PROBLEM DESCRIPTION: Every line in the following data that has "messages" counts toward the total; state that total alone.

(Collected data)
____________________

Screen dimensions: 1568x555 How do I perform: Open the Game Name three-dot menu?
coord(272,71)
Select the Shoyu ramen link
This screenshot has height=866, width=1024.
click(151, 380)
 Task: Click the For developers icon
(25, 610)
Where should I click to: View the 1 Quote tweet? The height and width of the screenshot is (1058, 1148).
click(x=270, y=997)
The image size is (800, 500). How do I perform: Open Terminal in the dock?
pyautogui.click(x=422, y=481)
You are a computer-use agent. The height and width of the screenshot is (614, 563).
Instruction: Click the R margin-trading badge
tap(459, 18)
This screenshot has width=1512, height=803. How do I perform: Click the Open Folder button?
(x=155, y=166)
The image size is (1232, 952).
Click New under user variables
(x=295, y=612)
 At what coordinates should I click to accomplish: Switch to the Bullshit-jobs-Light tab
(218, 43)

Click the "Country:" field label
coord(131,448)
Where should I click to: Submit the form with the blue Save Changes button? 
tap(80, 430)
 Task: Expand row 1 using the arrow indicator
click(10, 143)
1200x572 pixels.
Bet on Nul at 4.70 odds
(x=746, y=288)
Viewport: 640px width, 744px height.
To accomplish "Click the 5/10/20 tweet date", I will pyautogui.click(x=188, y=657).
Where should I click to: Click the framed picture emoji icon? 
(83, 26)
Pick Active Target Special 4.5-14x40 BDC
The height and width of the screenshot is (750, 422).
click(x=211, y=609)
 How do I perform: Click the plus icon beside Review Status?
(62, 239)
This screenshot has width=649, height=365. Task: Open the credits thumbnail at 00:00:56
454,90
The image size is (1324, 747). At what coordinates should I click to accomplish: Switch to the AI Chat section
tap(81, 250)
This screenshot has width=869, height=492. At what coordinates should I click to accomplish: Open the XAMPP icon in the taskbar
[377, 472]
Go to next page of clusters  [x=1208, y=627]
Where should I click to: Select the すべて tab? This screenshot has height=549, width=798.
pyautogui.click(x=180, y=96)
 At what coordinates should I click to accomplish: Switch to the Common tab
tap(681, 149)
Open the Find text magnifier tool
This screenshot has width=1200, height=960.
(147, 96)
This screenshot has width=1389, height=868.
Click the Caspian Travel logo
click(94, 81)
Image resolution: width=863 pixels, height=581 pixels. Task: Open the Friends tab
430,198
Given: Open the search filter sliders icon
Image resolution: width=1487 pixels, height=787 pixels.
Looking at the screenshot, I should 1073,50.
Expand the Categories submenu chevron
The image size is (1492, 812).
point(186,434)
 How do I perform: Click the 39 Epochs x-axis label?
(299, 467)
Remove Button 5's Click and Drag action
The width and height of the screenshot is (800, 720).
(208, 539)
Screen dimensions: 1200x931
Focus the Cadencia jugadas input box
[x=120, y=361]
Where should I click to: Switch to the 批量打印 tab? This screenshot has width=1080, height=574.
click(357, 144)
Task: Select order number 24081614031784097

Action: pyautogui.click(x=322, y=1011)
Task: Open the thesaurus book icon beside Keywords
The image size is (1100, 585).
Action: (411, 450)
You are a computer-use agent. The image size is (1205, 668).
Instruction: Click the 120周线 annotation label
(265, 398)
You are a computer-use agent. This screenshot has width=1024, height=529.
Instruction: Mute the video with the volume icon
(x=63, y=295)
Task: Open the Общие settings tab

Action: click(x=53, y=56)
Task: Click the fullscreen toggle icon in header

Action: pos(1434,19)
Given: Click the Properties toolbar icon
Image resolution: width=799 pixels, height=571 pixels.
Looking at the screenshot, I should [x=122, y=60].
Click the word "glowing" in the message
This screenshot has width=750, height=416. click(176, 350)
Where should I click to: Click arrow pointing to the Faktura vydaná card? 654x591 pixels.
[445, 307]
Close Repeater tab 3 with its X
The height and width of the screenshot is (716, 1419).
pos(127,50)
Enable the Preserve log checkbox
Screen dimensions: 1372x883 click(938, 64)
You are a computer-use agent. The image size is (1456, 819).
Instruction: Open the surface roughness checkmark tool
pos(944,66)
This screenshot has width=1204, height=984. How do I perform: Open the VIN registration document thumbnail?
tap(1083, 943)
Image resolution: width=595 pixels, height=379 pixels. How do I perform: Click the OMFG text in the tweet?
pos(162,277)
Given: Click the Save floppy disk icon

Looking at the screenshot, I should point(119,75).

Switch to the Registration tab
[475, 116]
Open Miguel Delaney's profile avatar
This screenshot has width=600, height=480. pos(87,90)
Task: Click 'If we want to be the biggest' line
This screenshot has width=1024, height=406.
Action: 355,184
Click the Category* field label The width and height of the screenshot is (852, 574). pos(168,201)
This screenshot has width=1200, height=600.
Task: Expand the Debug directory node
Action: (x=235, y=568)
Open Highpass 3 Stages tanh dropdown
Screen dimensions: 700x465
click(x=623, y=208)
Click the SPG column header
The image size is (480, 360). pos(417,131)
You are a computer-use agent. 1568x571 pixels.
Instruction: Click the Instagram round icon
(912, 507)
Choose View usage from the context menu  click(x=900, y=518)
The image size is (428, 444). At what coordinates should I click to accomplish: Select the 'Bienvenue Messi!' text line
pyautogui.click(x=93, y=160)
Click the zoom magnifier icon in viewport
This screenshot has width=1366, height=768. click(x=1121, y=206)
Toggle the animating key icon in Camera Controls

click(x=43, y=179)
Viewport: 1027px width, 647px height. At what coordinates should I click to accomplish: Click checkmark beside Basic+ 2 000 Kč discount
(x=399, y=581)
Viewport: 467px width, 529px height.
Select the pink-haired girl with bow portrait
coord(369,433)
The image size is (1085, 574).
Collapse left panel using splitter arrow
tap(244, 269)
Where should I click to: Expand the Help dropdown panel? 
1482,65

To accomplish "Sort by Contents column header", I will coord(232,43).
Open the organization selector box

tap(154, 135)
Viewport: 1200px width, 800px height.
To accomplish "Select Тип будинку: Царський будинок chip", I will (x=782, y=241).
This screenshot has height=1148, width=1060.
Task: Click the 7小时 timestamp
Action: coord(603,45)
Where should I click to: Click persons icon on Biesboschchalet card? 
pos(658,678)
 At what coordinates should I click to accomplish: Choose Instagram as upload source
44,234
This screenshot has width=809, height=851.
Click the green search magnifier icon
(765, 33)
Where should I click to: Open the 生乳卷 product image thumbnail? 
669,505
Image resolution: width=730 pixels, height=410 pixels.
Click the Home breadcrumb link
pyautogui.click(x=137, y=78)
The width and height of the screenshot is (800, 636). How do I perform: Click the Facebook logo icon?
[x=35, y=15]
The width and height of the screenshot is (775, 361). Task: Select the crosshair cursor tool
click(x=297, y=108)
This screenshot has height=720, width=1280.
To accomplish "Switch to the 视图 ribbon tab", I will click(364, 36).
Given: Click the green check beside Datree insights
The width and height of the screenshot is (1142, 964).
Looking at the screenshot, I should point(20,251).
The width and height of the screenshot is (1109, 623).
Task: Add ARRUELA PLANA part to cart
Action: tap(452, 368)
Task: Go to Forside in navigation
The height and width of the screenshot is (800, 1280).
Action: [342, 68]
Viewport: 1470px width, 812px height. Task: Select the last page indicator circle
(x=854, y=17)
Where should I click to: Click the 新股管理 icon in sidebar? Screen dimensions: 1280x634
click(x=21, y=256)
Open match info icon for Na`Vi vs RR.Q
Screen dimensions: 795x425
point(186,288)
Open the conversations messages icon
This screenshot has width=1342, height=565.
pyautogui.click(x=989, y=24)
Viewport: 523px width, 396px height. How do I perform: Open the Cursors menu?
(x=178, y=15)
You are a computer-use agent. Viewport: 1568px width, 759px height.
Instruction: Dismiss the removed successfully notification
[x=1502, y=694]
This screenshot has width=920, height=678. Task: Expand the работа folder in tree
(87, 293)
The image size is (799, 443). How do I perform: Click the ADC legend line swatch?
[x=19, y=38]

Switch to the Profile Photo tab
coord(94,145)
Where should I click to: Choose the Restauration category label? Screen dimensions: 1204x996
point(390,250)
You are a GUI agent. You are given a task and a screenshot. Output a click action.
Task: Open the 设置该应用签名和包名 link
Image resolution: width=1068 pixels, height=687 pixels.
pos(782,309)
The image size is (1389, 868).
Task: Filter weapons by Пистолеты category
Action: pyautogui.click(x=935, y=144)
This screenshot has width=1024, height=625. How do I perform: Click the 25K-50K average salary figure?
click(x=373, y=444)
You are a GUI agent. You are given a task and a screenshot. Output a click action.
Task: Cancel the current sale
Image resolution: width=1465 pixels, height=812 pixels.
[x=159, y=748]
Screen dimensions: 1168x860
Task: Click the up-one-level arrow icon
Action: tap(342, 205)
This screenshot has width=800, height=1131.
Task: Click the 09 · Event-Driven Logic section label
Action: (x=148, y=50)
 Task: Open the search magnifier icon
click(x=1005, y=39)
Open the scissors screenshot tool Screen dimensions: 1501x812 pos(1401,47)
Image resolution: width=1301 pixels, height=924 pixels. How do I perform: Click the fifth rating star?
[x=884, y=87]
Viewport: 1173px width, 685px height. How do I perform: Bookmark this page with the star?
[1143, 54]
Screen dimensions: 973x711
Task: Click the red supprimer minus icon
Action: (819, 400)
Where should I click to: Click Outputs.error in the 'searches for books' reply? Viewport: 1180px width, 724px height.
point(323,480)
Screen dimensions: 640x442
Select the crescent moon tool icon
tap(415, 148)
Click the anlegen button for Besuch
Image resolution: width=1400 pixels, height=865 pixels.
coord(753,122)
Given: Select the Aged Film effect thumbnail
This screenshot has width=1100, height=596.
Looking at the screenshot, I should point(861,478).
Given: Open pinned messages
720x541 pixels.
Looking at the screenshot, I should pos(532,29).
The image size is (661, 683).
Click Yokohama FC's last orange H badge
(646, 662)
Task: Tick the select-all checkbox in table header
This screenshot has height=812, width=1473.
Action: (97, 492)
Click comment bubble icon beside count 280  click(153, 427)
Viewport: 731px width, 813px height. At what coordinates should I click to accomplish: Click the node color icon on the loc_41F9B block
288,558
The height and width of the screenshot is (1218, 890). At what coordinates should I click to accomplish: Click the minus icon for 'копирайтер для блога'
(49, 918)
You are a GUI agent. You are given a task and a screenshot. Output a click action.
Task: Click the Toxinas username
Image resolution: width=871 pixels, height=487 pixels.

____________________

SOLUTION TO THIS PROBLEM: 2